6 Şubat 2023 Depremi / Hatay

  • Kardeşini 18 gün sonra enkazda çıkarıp gömen, eline bir mezar taşı numarasından başka bir şey vermeyen devletinden hesap soruyor Şahabettin.

Hatay’da tek bir sağlam bina kalmadığı gibi, can ve mal kaybı olmayan tek bir insana da rastlanmaz. Defne ilçesinde yeryüzündeki canlılardan bihaber akan Asi Nehri'ne paralel dizilmiş çadırlarda yükselen “Allah belanızı versin, bizi siz dinsiz, inansız yaptınız, siz…” çığlıklarına doğru yürüyoruz koşar adım. Vali’nin yardımcısı, peşinde dizili bir ordu, “Bu çadırları buradan bugün kaldıracağız” diye buyuruyor. Gücü var, ordusu var, silahı var, üniforması var, rütbeleri kat kat. Vali yardımcısı, peşinde polisi, askeri… Gökyüzünü saran asbest grisi, yeryüzünde militarizmin gri ayak sesi: “Bugün akşama kadar süre veriyoruz.”  

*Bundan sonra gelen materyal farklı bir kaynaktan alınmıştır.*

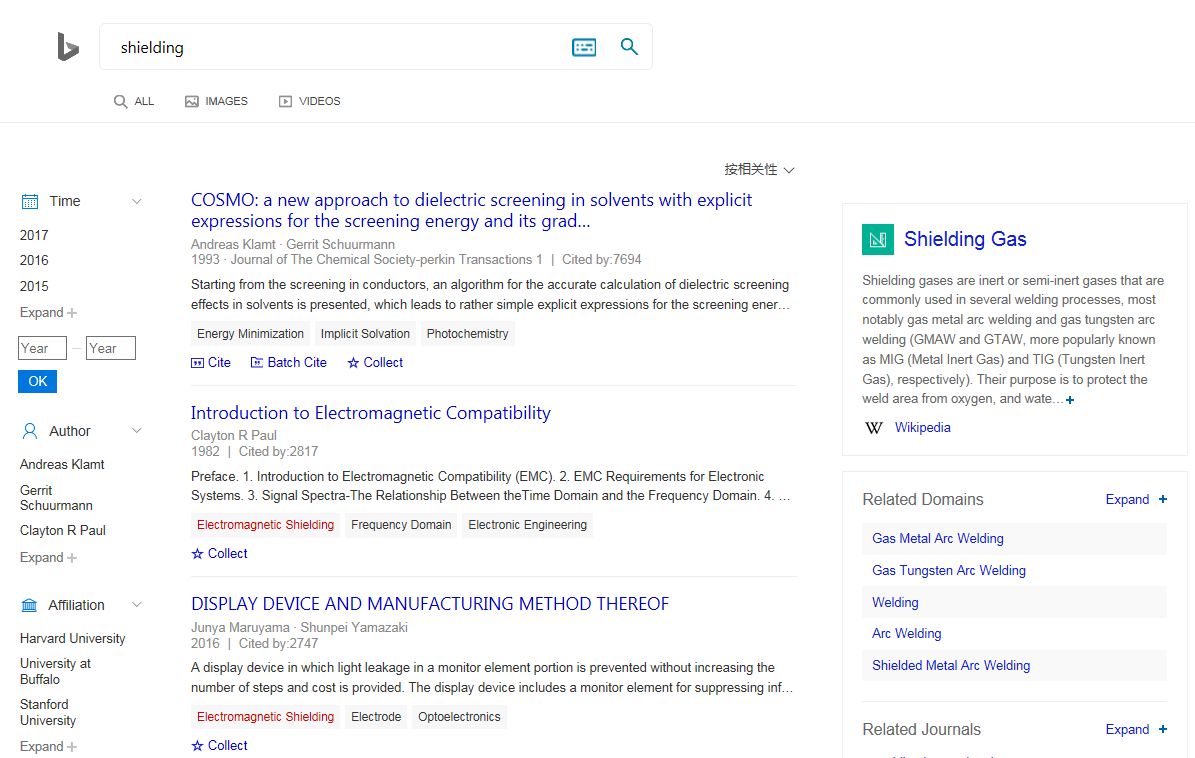Click the magnifier search icon
1195x758 pixels.
629,47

Karşı sesler yükseliyor, derme çatma çadırlarda yalnız, kimsesiz bırakılmışlardan; “Türkiye’nin sadık vatandaşıyım, bugün mü aklına geldim”, “Ev yok, iş yor, bark yok, çadır yok, battaniye yok, devlet yok, biz salak mıyız, nereye gideceğiz?”   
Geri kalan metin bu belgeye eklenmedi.